* **WHAT THIS TASK INVOLVES**: Repeat the entries below exactly as they appear, with no pictures.

* **RAW DATA**:
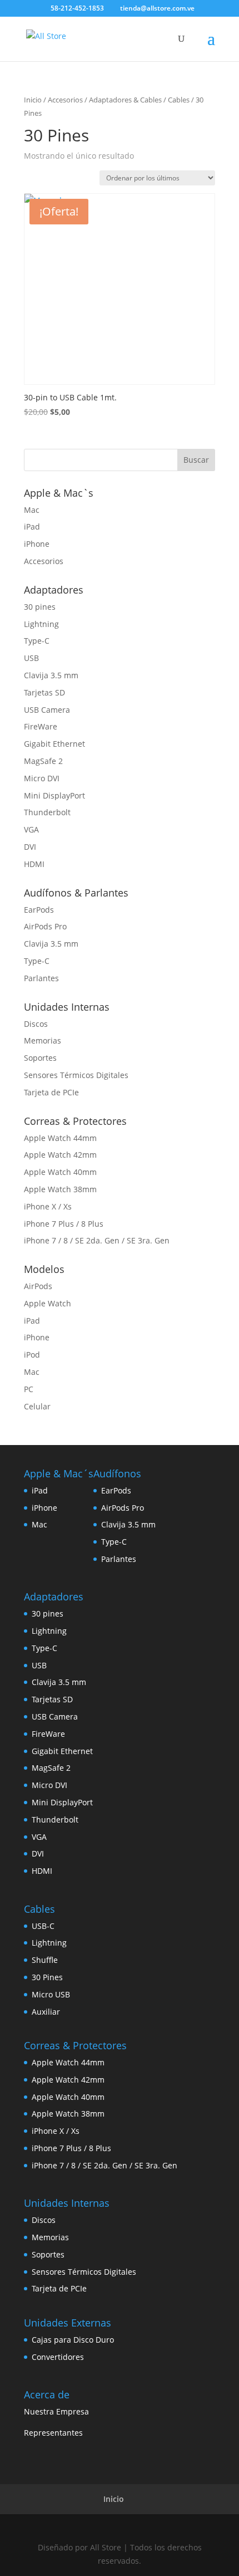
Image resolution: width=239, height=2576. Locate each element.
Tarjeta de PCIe (51, 1092)
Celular (37, 1406)
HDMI (34, 864)
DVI (30, 846)
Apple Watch (47, 1303)
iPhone (36, 543)
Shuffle (45, 1960)
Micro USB (51, 1994)
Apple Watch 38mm (60, 1189)
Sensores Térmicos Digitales (76, 1075)
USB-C (43, 1926)
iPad (32, 526)
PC (28, 1389)
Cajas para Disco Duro (73, 2339)
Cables (179, 100)
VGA (31, 829)
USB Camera (47, 709)
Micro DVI (41, 778)
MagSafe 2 (43, 761)
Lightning (41, 624)
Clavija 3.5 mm (51, 675)
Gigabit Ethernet (54, 743)
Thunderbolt (47, 812)
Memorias (42, 1040)
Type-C (36, 640)
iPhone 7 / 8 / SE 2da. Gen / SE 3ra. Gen (97, 1240)
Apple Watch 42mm (60, 1154)
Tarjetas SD (44, 692)
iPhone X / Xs (48, 1206)
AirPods (38, 1286)
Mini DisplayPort (54, 795)
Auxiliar (46, 2011)
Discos (36, 1023)
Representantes (53, 2432)
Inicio (33, 100)
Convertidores (58, 2357)
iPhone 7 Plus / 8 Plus (63, 1223)
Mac (31, 510)
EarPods (39, 909)
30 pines (40, 606)
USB (31, 658)
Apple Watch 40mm (60, 1172)
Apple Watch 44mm (60, 1138)
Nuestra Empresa (56, 2411)
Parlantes (41, 978)
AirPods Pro (45, 926)
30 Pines (47, 1977)
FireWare (40, 726)
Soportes (40, 1057)
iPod (32, 1354)
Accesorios (65, 100)
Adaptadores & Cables (125, 100)
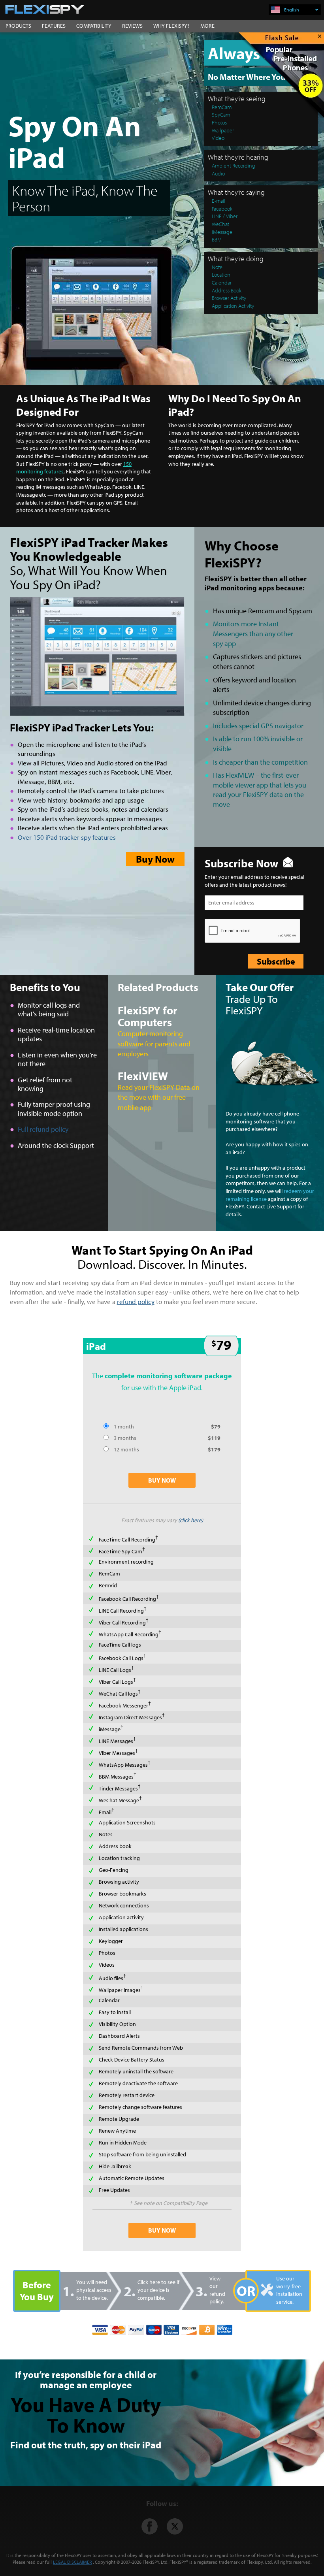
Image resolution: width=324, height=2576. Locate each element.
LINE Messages (116, 1741)
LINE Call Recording (121, 1610)
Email (105, 1812)
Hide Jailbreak (115, 2166)
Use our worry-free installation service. (289, 2290)
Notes (106, 1834)
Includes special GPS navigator (258, 725)
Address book (115, 1846)
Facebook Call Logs (121, 1658)
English (291, 10)
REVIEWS (132, 25)
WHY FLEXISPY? (171, 25)
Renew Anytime (117, 2130)
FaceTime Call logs (120, 1644)
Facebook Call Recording (127, 1598)
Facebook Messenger (123, 1705)
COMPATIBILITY (93, 25)
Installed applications (123, 1929)
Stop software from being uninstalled (142, 2154)
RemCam (109, 1573)
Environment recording (126, 1561)
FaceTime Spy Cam (120, 1551)
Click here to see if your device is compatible (158, 2289)
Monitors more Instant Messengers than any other (253, 633)
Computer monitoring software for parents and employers (154, 1043)
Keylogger (111, 1941)
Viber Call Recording (122, 1622)
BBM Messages (116, 1776)
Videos (107, 1964)
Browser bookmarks (122, 1893)
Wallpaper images (120, 1990)
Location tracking (119, 1858)
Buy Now (155, 858)
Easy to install (115, 2012)
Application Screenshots (127, 1822)
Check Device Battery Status (131, 2059)
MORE (207, 25)
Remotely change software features (140, 2107)
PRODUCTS (18, 25)
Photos (107, 1952)
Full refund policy (43, 1129)
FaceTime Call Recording (127, 1539)
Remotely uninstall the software (136, 2071)
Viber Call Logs (116, 1681)
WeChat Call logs (118, 1693)
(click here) (190, 1520)
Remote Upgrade (119, 2118)
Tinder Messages (118, 1788)
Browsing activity (119, 1881)
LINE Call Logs (115, 1669)
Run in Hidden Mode (123, 2142)
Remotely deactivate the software (138, 2083)
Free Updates (114, 2189)
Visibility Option (117, 2024)
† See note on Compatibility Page (168, 2203)
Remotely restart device (126, 2095)
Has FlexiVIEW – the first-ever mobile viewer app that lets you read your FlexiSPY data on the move (259, 790)
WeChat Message (119, 1800)
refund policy (135, 1301)
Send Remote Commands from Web (141, 2047)
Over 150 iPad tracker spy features (67, 837)
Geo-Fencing (113, 1869)
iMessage (110, 1729)
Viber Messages (117, 1752)
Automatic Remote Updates (131, 2178)
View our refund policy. (217, 2290)
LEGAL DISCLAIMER (72, 2562)
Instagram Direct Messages (130, 1717)
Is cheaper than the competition (260, 762)
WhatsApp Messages (123, 1764)
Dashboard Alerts (119, 2035)
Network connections (124, 1905)
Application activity (121, 1917)
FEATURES (54, 25)
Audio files (111, 1978)
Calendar (109, 2000)
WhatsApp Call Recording (128, 1634)
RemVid (108, 1585)
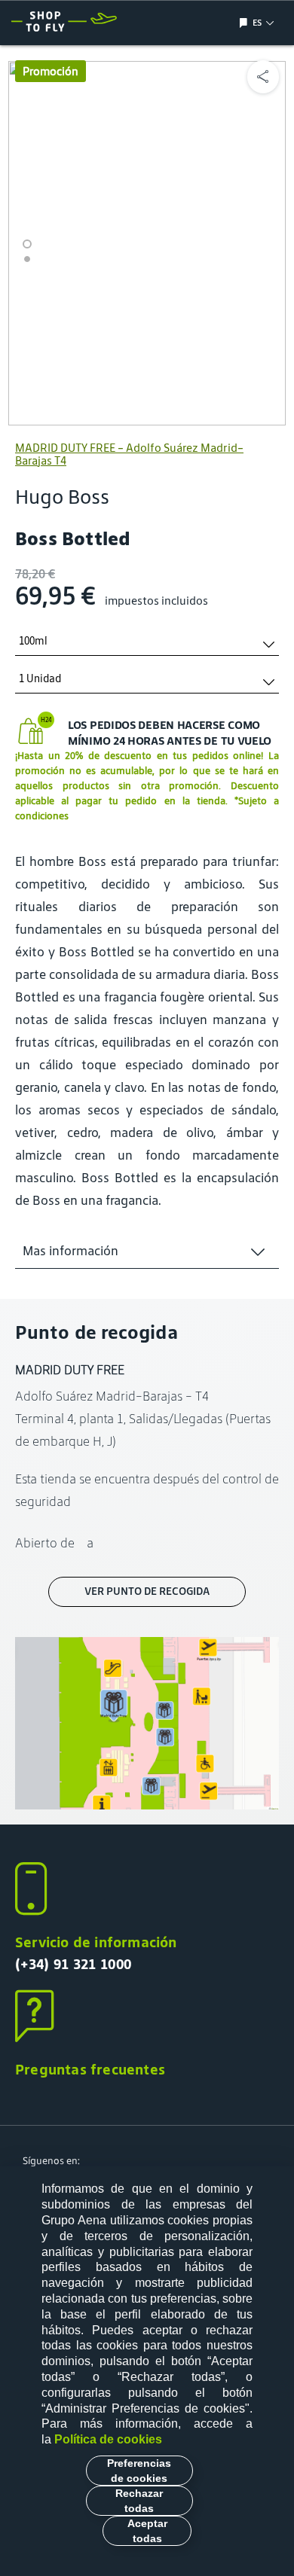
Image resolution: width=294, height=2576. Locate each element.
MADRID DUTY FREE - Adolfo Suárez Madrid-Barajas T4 (129, 454)
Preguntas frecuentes (90, 2069)
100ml (33, 641)
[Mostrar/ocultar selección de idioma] (245, 23)
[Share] (263, 76)
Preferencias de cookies (139, 2470)
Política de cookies (108, 2439)
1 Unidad (40, 678)
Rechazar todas (139, 2500)
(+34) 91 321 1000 (73, 1964)
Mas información (70, 1250)
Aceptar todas (147, 2530)
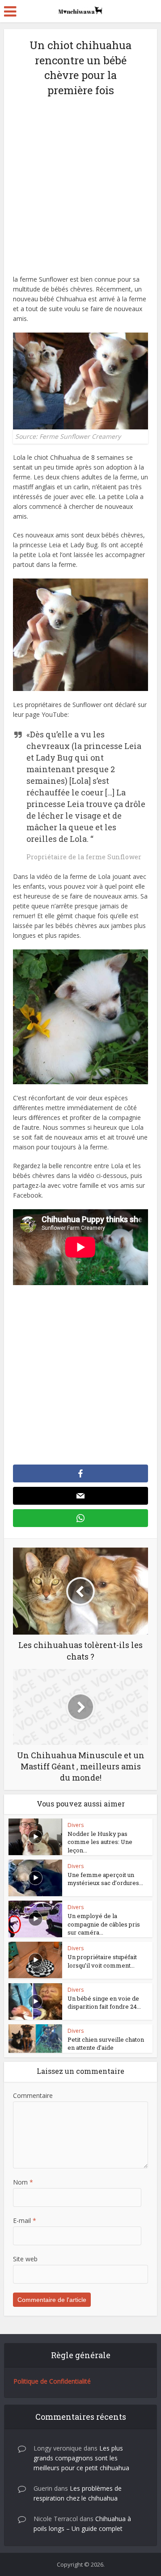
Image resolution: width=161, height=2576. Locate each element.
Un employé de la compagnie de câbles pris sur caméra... (104, 1924)
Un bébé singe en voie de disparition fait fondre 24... (104, 2002)
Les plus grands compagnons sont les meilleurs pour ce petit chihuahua (81, 2458)
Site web (25, 2259)
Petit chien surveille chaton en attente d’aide (106, 2043)
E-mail (24, 2220)
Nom (23, 2182)
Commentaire (33, 2095)
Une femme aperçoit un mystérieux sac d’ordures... (105, 1879)
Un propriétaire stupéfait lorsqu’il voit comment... (102, 1961)
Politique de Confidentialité (52, 2381)
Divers (76, 1825)
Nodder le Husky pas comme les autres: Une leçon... (100, 1842)
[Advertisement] (80, 190)
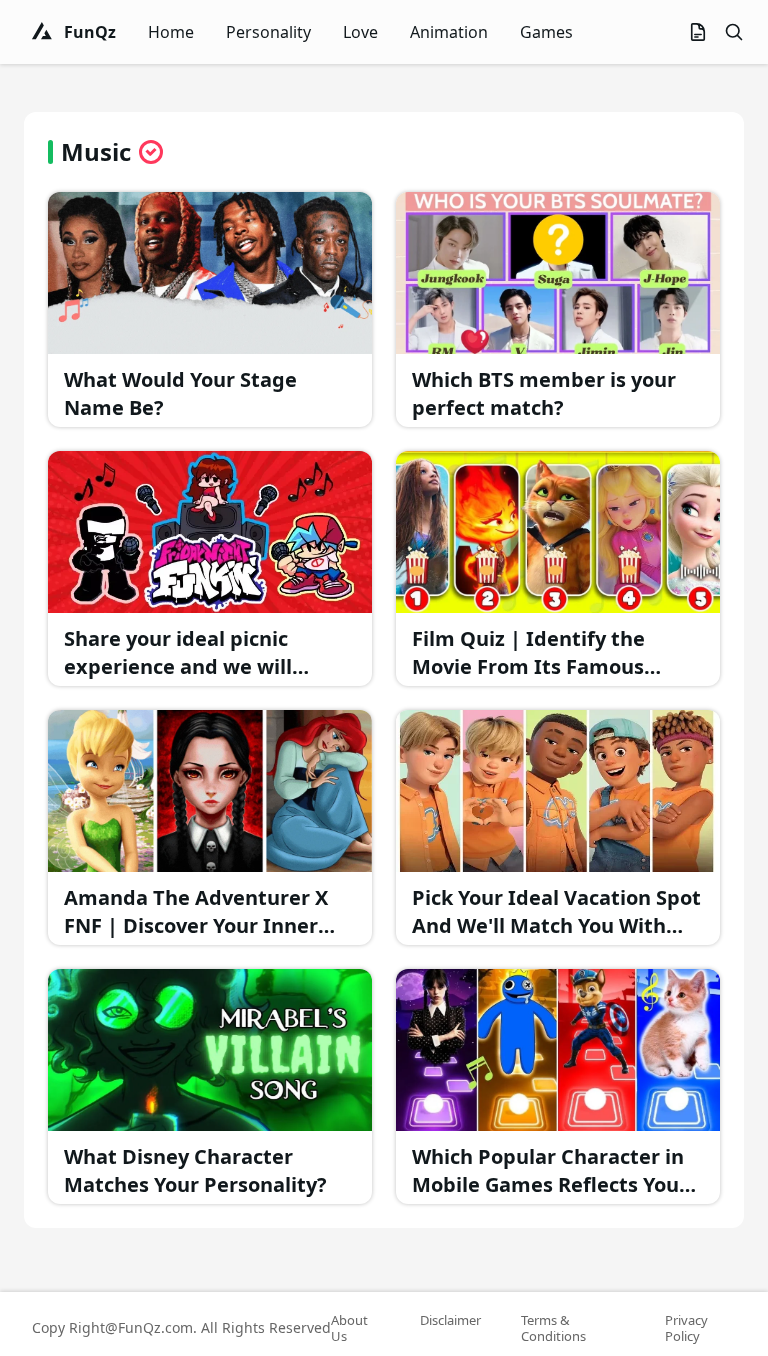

* **RESPONSE BOX**:
Image resolution: width=239, height=2576. Locate each element.
Tarjeta de PCIe (51, 1092)
Celular (37, 1406)
HDMI (34, 864)
DVI (30, 846)
Apple Watch (47, 1303)
iPhone (36, 543)
Shuffle (45, 1960)
Micro USB (51, 1994)
Apple Watch 38mm (60, 1189)
Sensores Térmicos Digitales (76, 1075)
USB-C (43, 1926)
iPad (32, 526)
PC (28, 1389)
Cajas para Disco Duro (73, 2339)
Cables (179, 100)
VGA (31, 829)
USB Camera (47, 709)
Micro DVI (41, 778)
MagSafe 2 (43, 761)
Lightning (41, 624)
Clavija 3.5 mm (51, 675)
Gigabit Ethernet (54, 743)
Thunderbolt (47, 812)
Memorias (42, 1040)
Type-C (36, 640)
iPhone 7 / 8 / SE 2da. Gen / SE 3ra. Gen (97, 1240)
Apple Watch 42mm (60, 1154)
Tarjetas SD (44, 692)
iPhone X / Xs (48, 1206)
AirPods (38, 1286)
Mini DisplayPort (54, 795)
Auxiliar (46, 2011)
Discos (36, 1023)
Representantes (53, 2432)
Inicio (33, 100)
Convertidores (58, 2357)
iPhone 7 Plus / 8 Plus (63, 1223)
Mac (31, 510)
EarPods (39, 909)
30 pines (40, 606)
USB (31, 658)
Apple Watch 40mm (60, 1172)
Apple Watch 44mm (60, 1138)
Nuestra Empresa (56, 2411)
Parlantes (41, 978)
AirPods Pro (45, 926)
30 Pines (47, 1977)
FireWare (40, 726)
Soportes (40, 1057)
iPod (32, 1354)
Accesorios (65, 100)
Adaptadores & Cables (125, 100)
Image resolution: width=324, height=2576. Locate each element.
LINE Messages (116, 1741)
LINE Call Recording (121, 1610)
Email (105, 1812)
Hide Jailbreak (115, 2166)
Use our worry-free installation service. (289, 2290)
Notes (106, 1834)
Includes special GPS navigator (258, 725)
Address book (115, 1846)
Facebook Call Logs (121, 1658)
English (291, 10)
REVIEWS (132, 25)
WHY FLEXISPY? (171, 25)
Renew Anytime (117, 2130)
FaceTime Call logs (120, 1644)
Facebook Call Recording (127, 1598)
Facebook Messenger (123, 1705)
COMPATIBILITY (93, 25)
Installed applications (123, 1929)
Stop software from being uninstalled (142, 2154)
RemCam (109, 1573)
Environment recording (126, 1561)
FaceTime Spy Cam (120, 1551)
Click here to see if your device is compatible (158, 2289)
Monitors more Instant Messengers than any other (253, 633)
Computer monitoring software for parents and employers (154, 1043)
Keylogger (111, 1941)
Viber Call Recording (122, 1622)
BBM Messages (116, 1776)
Videos (107, 1964)
Browser bookmarks (122, 1893)
Wallpaper images (120, 1990)
Location tracking (119, 1858)
Buy Now (155, 858)
Easy to install (115, 2012)
Application Screenshots (127, 1822)
Check Device Battery Status (131, 2059)
MORE (207, 25)
Remotely change software features (140, 2107)
PRODUCTS (18, 25)
Photos (107, 1952)
Full refund policy (43, 1129)
FaceTime Call Recording (127, 1539)
Remotely uninstall the software (136, 2071)
Viber Call Logs (116, 1681)
WeChat Call logs (118, 1693)
(click here) (190, 1520)
Remote Upgrade (119, 2118)
Tinder Messages (118, 1788)
Browsing activity (119, 1881)
LINE Call Logs (115, 1669)
Run in Hidden Mode (123, 2142)
Remotely deactivate the software (138, 2083)
Free Updates (114, 2189)
Visibility Option (117, 2024)
† See note on Compatibility Page (168, 2203)
Remotely restart device (126, 2095)
Has FlexiVIEW – the first-ever mobile viewer app that lets you read your FlexiSPY data on the move (259, 790)
WeChat Message (119, 1800)
refund policy (135, 1301)
Send Remote Commands from Web (141, 2047)
Over 150 iPad tracker spy features (67, 837)
Geo-Fencing (113, 1869)
iMessage (110, 1729)
Viber Messages (117, 1752)
Automatic Remote Updates (131, 2178)
View our refund policy. (217, 2290)
LEGAL DISCLAIMER (72, 2562)
Instagram Direct Messages (130, 1717)
Is cheaper than the competition (260, 762)
WhatsApp Messages (123, 1764)
Dashboard Alerts (119, 2035)
Network connections (124, 1905)
Application activity (121, 1917)
FEATURES (54, 25)
Audio files (111, 1978)
Calendar (109, 2000)
WhatsApp Call Recording (128, 1634)
RemVid (108, 1585)
Image resolution: width=294, height=2576. Locate each element.
MADRID DUTY FREE - Adolfo Suárez Madrid-Barajas T4 (129, 454)
Preguntas frecuentes (90, 2069)
100ml (33, 641)
[Mostrar/ocultar selección de idioma] (245, 23)
[Share] (263, 76)
Preferencias de cookies (139, 2470)
Política de cookies (108, 2439)
1 Unidad (40, 678)
Rechazar todas (139, 2500)
(+34) 91 321 1000 (73, 1964)
Mas información (70, 1250)
Aceptar todas (147, 2530)
Image resolution: width=161, height=2576. Locate each element.
Un employé de la compagnie de câbles pris sur caméra... (104, 1924)
Un bébé singe en voie de disparition fait fondre 24... (104, 2002)
Les plus grands compagnons sont les meilleurs pour ce petit chihuahua (81, 2458)
Site web (25, 2259)
Petit chien surveille chaton en attente d’aide (106, 2043)
E-mail (24, 2220)
Nom (23, 2182)
Commentaire (33, 2095)
Une femme aperçoit un mystérieux sac d’ordures... (105, 1879)
Un propriétaire stupéfait lorsqu’il voit comment... (102, 1961)
Politique de Confidentialité (52, 2381)
Divers (76, 1825)
Nodder le Husky pas comme les autres: Une leçon... (100, 1842)
[Advertisement] (80, 190)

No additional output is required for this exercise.